* _What to produce_
Each line that includes the word "page" should be copied from the records.

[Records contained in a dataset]

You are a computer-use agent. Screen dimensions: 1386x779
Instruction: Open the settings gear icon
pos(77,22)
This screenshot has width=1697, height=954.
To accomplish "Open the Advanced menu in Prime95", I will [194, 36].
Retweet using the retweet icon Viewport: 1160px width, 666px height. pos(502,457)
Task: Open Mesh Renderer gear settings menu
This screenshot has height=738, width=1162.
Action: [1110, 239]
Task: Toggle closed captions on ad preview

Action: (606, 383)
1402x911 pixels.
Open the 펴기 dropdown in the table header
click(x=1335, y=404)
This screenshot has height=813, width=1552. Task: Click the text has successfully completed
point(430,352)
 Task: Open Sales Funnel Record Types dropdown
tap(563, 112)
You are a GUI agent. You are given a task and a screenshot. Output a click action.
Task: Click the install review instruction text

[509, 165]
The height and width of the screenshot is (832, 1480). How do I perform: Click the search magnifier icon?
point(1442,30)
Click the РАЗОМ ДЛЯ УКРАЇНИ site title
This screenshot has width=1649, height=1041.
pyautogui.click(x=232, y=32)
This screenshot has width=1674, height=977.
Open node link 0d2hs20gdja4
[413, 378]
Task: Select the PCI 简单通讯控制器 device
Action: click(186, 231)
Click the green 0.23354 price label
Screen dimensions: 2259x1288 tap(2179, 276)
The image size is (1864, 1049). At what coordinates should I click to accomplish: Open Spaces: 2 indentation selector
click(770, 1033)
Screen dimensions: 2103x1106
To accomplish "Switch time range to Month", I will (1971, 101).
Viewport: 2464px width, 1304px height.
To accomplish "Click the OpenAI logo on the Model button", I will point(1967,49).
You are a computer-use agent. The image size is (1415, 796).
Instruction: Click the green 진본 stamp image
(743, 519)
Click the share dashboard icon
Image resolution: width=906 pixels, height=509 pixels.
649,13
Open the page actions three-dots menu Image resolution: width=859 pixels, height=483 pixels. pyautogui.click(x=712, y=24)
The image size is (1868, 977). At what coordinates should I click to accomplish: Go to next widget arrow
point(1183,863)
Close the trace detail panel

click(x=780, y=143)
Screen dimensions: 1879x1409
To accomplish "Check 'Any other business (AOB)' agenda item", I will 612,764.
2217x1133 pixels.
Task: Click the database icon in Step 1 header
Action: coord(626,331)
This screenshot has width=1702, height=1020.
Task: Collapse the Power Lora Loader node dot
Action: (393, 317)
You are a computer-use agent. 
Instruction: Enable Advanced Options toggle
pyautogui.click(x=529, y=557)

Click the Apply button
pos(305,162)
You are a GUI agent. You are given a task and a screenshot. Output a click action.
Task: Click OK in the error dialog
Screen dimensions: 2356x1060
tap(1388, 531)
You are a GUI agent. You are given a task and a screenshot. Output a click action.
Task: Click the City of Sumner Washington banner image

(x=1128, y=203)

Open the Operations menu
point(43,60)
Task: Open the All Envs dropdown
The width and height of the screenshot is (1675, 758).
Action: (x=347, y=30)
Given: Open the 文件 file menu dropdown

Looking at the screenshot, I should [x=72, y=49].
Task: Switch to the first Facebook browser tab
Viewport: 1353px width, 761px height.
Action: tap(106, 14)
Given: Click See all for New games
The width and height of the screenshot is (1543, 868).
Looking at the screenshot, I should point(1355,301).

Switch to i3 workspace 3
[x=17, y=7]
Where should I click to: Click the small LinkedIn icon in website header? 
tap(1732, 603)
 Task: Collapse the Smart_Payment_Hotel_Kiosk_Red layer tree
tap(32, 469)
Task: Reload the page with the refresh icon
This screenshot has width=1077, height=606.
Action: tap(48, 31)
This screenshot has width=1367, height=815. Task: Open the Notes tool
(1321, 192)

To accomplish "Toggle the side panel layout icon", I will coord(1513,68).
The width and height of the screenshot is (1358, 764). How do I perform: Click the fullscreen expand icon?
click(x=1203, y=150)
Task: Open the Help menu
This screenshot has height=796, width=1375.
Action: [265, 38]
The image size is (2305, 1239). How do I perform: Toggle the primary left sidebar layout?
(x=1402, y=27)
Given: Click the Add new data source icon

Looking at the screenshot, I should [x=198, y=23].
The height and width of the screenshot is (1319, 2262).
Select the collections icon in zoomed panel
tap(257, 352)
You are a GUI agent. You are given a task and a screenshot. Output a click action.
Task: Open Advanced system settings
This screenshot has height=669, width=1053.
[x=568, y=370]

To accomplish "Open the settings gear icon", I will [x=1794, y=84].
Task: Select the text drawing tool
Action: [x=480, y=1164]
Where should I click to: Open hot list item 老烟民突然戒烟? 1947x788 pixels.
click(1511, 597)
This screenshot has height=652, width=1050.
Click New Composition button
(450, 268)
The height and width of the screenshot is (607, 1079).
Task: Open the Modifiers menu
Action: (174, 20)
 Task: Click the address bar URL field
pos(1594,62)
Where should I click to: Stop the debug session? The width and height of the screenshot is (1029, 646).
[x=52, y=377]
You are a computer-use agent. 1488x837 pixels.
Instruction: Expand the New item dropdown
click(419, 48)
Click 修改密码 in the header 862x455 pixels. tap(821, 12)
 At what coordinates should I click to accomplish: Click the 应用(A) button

* _Output_
Open the page actions three-dots menu Image resolution: width=859 pixels, height=483 pixels. pyautogui.click(x=712, y=24)
Task: Reload the page with the refresh icon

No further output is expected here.